Autumn in New York : KENNY WERNER au Jazz Standard

Après quelques lustres sans visiter New York, et quelques années sans écouter sur scène Kenny Werner, ce fut un double plaisir : découverte d’un lieu qui m’était inconnu, le Jazz Standard, et de retrouvailles avec un pianiste que j’admire.

Kenny Werner (piano), Johannes Weidenmüller (contrebasse), Ari Hoenig (batterie)

Jazz Standard, New York, 14 octobre 2015, 19h30 (premier set)

   Le lieu d’abord, un sous-sol spacieux, avec une scène de belle taille, un piano plus qu’honorable, et un public attablé. Le restaurant est au rez-de-chaussée, mais quelques spectateurs dînent dans le club, juste avant et pendant le premier set. Et là, une légère inquiétude : j’avais assisté le 20 octobre 1982 à un concert de Phineas Newborn au défunt Sweet Basil (compte rendu publié dans Jazz Magazine n°314, janvier 1983), et ce soir-là, au long des deux premiers sets, le pianiste avait été gêné par les bruits de fourchettes et de conversations.
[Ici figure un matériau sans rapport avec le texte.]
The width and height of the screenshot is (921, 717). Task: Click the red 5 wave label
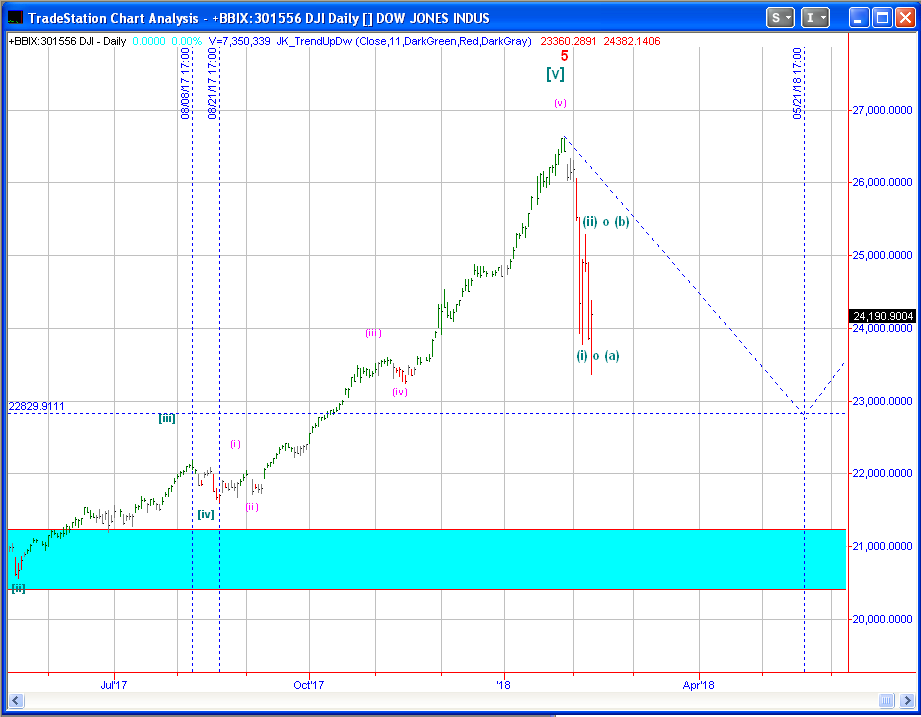point(563,57)
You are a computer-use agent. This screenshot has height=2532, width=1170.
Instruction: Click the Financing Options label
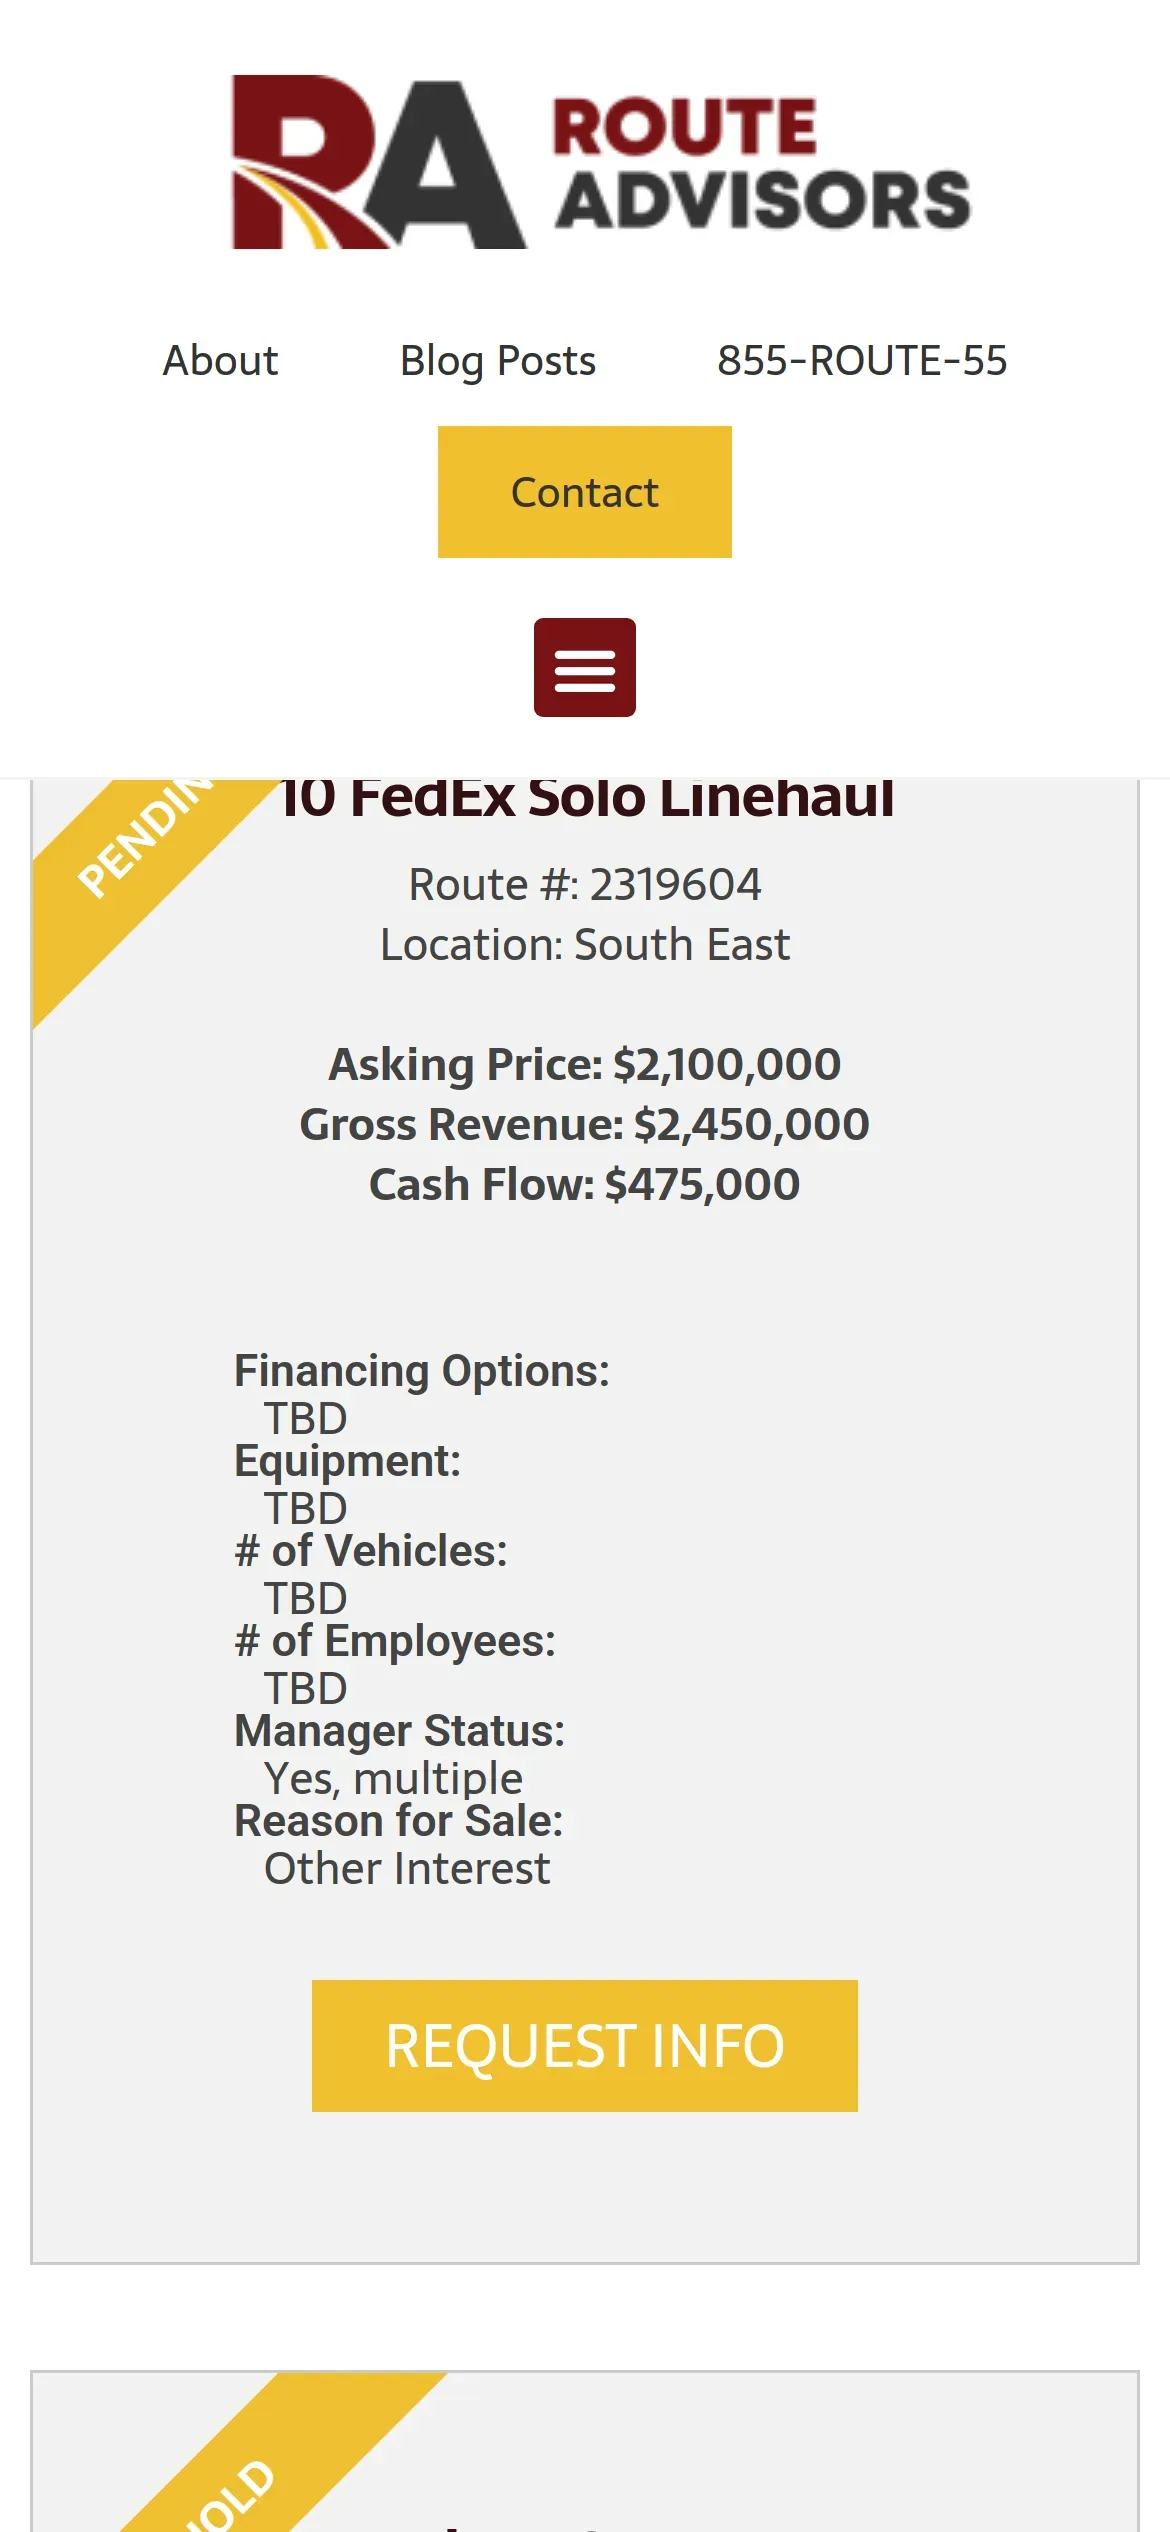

Ici rien de semblable : dès l’annonce, en voix off, du maître de cérémonie, la rumeur s’éteint, pour faire place à une attention soutenue autant que chaleureuse.

   Le pianiste choisit tout au long du set de privilégier le répertoire de son tout récent album, « The Melody » (Pirouet), et la première composition au titre mystérieux pose le décor : forme très élaborée, avec pluralité d’éléments thématiques, surprises et ruptures, et un climat très concertant, où chaque instrument dialogue avec la forme. Dans cette forme en mouvement s’enchâsse un autre thème, Iago, composé en hommage au pianiste brésilien Werner Iago. Ici le trio s’emballe, dans une pulsation de fête. Vient ensuite un thème emprunté au nouveau quartette de Kenny Werner, « Animal Crackers » (Dan Blake au sax, Jorge Roeder & Richie Barshay). Une composition très segmentée, d’une grande liberté tonale, mais qui revient constamment au centre de tonalité. Comme chez Monk, c’est une musique de labeur, où chaque phrase paraît lutter avec l’opacité de la matière sonore, jusqu’au moment où, libérée par le drive, la phrase s’envole.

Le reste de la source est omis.